Exercise prompt:
Please render as a JSON list of strings the part of the listing below that opens with the line containing "Screen dimensions: 500x500" and closes with the line containing "1268x644 pixels. 965,41", one string per line, both end lines included and blank lines left out.

»»

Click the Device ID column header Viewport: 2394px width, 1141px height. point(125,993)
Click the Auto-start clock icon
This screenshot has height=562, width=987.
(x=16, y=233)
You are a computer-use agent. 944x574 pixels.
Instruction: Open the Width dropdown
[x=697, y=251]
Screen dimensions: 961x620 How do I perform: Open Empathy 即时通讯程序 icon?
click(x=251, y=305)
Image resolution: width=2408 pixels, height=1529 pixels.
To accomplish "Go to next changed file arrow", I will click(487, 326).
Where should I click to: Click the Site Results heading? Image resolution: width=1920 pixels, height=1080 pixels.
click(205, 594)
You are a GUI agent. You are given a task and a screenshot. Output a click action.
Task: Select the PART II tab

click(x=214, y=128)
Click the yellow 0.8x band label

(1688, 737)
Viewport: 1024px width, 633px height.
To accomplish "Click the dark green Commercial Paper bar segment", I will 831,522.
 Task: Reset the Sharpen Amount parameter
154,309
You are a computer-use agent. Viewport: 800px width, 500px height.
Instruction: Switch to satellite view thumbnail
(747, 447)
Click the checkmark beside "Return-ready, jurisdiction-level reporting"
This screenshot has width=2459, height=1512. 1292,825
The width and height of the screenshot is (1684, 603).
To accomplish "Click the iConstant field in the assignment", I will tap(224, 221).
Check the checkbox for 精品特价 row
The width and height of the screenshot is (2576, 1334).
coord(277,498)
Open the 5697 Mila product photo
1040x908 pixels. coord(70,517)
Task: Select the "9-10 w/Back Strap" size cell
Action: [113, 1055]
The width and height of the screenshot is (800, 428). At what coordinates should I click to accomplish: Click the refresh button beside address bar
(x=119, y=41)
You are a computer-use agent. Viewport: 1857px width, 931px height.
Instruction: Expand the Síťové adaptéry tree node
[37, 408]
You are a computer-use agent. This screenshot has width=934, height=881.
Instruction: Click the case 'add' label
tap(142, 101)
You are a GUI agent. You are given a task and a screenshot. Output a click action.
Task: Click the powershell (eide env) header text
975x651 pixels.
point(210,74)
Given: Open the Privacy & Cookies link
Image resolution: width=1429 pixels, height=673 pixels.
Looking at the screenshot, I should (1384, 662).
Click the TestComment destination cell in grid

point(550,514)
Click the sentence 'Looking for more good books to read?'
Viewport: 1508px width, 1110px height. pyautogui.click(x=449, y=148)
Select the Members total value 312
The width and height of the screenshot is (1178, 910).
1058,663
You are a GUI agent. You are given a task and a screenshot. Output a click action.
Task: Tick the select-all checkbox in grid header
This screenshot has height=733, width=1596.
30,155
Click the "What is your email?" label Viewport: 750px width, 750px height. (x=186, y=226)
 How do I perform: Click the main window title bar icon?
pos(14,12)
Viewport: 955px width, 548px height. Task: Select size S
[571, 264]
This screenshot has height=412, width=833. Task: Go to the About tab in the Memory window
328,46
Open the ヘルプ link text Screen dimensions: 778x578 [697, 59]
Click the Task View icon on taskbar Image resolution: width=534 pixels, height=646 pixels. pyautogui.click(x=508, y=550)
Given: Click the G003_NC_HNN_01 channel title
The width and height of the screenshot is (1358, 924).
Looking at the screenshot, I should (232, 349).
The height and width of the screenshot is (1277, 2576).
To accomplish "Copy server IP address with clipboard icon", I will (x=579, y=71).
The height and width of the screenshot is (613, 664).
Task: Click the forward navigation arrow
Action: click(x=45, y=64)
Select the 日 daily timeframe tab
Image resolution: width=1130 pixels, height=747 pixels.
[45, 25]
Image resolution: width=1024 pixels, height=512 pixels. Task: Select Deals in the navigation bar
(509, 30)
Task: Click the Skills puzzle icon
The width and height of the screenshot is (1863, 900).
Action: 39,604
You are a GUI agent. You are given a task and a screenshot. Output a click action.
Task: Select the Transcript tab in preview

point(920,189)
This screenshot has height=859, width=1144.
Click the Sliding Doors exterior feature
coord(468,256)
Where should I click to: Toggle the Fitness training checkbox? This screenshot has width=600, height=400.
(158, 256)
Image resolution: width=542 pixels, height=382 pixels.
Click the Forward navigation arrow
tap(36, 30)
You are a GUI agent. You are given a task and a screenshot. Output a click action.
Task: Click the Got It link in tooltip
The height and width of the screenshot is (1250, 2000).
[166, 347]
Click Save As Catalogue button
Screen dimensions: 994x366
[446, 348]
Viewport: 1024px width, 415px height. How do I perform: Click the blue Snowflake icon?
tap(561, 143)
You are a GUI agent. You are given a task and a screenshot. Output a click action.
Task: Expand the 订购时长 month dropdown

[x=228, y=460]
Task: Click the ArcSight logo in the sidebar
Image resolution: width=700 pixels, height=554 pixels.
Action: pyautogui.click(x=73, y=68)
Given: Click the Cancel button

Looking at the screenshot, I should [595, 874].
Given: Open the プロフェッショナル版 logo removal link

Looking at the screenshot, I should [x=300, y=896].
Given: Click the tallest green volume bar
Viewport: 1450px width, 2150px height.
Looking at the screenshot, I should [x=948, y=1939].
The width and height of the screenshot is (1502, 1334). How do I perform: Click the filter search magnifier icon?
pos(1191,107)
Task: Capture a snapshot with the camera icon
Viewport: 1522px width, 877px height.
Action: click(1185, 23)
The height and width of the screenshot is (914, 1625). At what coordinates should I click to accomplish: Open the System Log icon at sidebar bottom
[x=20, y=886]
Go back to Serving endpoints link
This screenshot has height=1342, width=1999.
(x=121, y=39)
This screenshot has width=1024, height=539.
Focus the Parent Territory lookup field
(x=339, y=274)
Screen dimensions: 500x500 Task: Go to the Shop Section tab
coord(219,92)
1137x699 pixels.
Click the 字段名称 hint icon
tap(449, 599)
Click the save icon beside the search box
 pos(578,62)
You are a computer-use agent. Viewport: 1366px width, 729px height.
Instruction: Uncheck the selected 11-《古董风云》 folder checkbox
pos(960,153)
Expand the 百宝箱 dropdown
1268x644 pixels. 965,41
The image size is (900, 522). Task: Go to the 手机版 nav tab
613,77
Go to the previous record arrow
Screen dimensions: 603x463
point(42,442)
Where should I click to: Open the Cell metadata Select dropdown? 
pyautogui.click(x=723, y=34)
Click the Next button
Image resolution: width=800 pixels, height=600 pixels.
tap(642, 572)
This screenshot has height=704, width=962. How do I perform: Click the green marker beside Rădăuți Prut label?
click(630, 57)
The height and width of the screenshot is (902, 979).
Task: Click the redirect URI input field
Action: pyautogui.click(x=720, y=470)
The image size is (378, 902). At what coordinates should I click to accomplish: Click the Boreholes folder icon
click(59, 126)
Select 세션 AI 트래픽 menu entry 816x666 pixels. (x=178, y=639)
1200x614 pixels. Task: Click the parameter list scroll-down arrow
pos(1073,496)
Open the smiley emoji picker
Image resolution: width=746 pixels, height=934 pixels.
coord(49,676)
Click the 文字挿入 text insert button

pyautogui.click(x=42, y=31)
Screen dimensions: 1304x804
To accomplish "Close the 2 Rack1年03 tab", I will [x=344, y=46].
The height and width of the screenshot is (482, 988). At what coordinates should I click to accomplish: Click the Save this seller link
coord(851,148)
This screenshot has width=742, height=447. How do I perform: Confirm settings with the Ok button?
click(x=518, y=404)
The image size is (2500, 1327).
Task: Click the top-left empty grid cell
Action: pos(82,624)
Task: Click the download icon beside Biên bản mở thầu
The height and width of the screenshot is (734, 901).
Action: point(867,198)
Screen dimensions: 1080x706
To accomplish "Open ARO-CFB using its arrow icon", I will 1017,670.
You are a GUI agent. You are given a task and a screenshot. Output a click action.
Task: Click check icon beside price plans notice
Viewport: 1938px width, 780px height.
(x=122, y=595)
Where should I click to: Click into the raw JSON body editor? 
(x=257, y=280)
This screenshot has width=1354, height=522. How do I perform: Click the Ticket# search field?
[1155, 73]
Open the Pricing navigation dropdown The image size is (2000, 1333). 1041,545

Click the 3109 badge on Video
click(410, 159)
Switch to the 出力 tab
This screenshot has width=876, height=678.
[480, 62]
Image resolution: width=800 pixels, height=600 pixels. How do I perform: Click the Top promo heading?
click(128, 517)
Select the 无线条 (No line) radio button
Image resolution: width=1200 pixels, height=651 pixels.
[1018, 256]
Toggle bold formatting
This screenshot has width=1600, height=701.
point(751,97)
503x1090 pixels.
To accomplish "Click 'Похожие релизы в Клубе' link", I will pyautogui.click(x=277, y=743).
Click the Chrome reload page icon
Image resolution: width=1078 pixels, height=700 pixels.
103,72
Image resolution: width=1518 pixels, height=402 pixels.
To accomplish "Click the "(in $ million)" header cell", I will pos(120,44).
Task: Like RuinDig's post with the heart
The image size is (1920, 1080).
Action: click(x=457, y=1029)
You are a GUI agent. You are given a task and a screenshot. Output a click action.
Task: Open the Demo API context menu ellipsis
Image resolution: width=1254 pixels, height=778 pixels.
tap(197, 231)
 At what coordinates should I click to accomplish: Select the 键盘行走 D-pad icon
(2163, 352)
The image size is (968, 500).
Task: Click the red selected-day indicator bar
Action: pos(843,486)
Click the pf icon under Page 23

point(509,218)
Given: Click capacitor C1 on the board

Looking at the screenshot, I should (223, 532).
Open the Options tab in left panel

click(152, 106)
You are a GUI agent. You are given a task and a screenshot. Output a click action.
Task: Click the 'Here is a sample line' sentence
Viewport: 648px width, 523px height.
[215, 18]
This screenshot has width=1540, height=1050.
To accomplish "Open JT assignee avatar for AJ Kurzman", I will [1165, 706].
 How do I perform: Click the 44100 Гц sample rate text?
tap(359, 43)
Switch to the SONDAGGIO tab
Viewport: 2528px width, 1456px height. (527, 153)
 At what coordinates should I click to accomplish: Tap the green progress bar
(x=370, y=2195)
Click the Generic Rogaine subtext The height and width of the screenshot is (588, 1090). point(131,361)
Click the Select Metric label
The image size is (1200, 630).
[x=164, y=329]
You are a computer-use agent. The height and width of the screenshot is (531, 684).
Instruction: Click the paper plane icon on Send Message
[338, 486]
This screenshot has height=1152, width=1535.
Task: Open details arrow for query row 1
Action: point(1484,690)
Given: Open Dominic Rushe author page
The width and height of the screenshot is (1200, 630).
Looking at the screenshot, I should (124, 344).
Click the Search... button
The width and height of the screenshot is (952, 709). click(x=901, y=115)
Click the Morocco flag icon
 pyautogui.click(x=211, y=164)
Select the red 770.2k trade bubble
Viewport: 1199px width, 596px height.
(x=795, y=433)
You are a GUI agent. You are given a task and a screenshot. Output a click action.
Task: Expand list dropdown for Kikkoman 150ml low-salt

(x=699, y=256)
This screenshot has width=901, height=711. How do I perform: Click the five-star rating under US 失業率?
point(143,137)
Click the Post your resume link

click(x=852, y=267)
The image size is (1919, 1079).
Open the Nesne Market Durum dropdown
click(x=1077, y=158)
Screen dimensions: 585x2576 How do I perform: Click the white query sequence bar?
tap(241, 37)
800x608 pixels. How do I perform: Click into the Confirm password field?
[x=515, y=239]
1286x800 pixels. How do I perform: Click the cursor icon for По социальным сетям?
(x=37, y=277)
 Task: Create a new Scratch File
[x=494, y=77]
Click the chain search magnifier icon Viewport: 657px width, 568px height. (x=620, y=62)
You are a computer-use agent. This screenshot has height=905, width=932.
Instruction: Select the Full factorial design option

««

Result of the exercise:
[
  "Screen dimensions: 500x500 Task: Go to the Shop Section tab",
  "coord(219,92)",
  "1137x699 pixels.",
  "Click the 字段名称 hint icon",
  "tap(449, 599)",
  "Click the save icon beside the search box",
  " pos(578,62)",
  "You are a computer-use agent. Viewport: 1366px width, 729px height.",
  "Instruction: Uncheck the selected 11-《古董风云》 folder checkbox",
  "pos(960,153)",
  "Expand the 百宝箱 dropdown",
  "1268x644 pixels. 965,41"
]